Rob noticed that I stopped and kisses the top of my head sweetly, asking me, "What's wrong?" I tell him I just don't know. I can't find the words, that's all. I "know", but there aren't any words to describe this kind of emotional abuse that men have forced on me in the name of religion. I tell him am so glad he is being so sweet to me and helping me with this. Once again, he is here for me when I am sick. Yes, there have been times when he was not so caring, when it was easy to turn his head away from symptoms that were happening everyday. But he is here now, and that is all that matters.
            
I realize that I forgot to bring the camera. Rob says, " Leave it to you to think of documenting such a life altering event with a camera in one hand and an IV tube in the other, while typing on the computer, trying to help other people. I guess I will just have to bury you with that computer someday,  just in case you want to document the afterlife, huh? "    I laugh. He's  probably right. I would.                 

The Blair Blood Project
           
While we share a laugh over this joke  we recall that the blood donor is a fellow who loves Star Trek and claims to know
Klingon, a fairly complex artificial language created just for the TV show.  I told him, "If I ever start speaking Klingon, I'm coming after you! "  I think I can taste the blood. I wonder if I am imagining it. Is it really nicotine I taste?  I shudder.
            
I am feeling stupid. I know how simple this is. I'm a grownup. I'm not dying. So why the fuss? Again, I have no words to explain.
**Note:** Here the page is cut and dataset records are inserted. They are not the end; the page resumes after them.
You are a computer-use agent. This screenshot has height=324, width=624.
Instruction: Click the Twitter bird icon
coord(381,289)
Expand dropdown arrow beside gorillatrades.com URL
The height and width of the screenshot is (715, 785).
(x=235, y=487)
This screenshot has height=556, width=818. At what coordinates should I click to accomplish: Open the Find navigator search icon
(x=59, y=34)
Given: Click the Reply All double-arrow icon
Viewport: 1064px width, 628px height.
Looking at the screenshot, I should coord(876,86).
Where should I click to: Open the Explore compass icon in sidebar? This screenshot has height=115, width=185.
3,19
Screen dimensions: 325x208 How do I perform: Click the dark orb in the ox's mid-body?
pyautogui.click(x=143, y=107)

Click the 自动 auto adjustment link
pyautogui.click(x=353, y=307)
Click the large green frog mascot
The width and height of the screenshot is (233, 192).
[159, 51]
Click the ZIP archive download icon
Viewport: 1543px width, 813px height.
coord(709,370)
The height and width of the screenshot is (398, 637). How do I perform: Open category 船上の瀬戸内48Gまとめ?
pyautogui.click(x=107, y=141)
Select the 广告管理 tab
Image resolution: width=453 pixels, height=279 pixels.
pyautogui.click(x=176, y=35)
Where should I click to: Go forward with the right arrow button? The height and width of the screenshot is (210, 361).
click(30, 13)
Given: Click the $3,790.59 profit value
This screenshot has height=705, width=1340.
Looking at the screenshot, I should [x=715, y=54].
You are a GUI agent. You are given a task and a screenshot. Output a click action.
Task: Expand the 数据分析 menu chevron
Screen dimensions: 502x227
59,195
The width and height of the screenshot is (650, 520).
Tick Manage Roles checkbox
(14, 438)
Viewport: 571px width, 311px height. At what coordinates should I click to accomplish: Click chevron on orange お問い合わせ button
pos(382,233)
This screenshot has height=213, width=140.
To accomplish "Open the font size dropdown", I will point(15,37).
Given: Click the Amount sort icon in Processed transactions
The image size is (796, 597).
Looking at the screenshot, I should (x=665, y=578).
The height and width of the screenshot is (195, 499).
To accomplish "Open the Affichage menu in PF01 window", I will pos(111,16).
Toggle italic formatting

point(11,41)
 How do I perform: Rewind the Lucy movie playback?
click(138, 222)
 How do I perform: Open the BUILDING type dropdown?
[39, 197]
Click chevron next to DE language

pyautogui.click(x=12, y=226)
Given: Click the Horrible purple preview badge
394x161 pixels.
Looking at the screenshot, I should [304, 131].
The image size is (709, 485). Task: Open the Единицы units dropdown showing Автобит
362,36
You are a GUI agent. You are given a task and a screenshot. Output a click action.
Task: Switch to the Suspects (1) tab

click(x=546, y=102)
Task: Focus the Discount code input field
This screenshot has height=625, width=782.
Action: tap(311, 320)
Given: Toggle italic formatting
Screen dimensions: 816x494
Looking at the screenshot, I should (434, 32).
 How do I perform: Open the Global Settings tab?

I begin to think that there should be a program among us, those who have left, to assist those who have no such support. Someone doctors could call to stay with those who are taking blood the first time after being a witness. I take the time to write up an outline for a lecture. We talk about this for awhile.
            
We notice that I have had no ill effects so far from the blood. Rob moves to the large chair in the room, stretching and groaning from sitting in a tight position for so long. He says its ok when I tell him I'm sorry he's so uncomfortable.
            
5:30pm
    
The nurse brings me in some Pepsi. I can still taste the blood. It is now more annoying than upsetting. I am getting used to the fact that I am doing this now. I am not feeling as sad anymore. I think writing this is the very reason why am handling it better now. I am hoping, so strongly, that writing down  my thoughts at this time will somehow help someone else. If I had been able to read the reactions of other people going through this, it might have helped me.
            
We pass the time watching a documentary on mummies and ancient Egypt. I am happy to know  more about it so that I can explain many of the things they are doing gives me something to do other than think about the dark, thick fluid dripping away into my arm.
            
Rob comes back from getting his dinner in the hospital cafeteria. He was laughing and tells me that I'm not as crazy as he thought. He told the nurse that I was imagining that I taste nicotine because the donor is a very heavy smoker. She told him that I probably did taste it, because tests are often done on blood to find out if someone is a smoker.    Well, at least I'm not crazy....at least not about this.
            
As the last bit of blood drips into the tubing, I am feeling relieved that the first initial dose of blood is done and I am not having any complications. Finally, I feel hopeful now, looking forward to getting stronger instead of weaker every day. I survived the unexplained and unwanted feelings of grief and guilt, fear and apprehension.
            
The IV pump suddenly started to beep... the bag is empty.
I smile as I realize something.
I triumphed the fear of the Watchtower.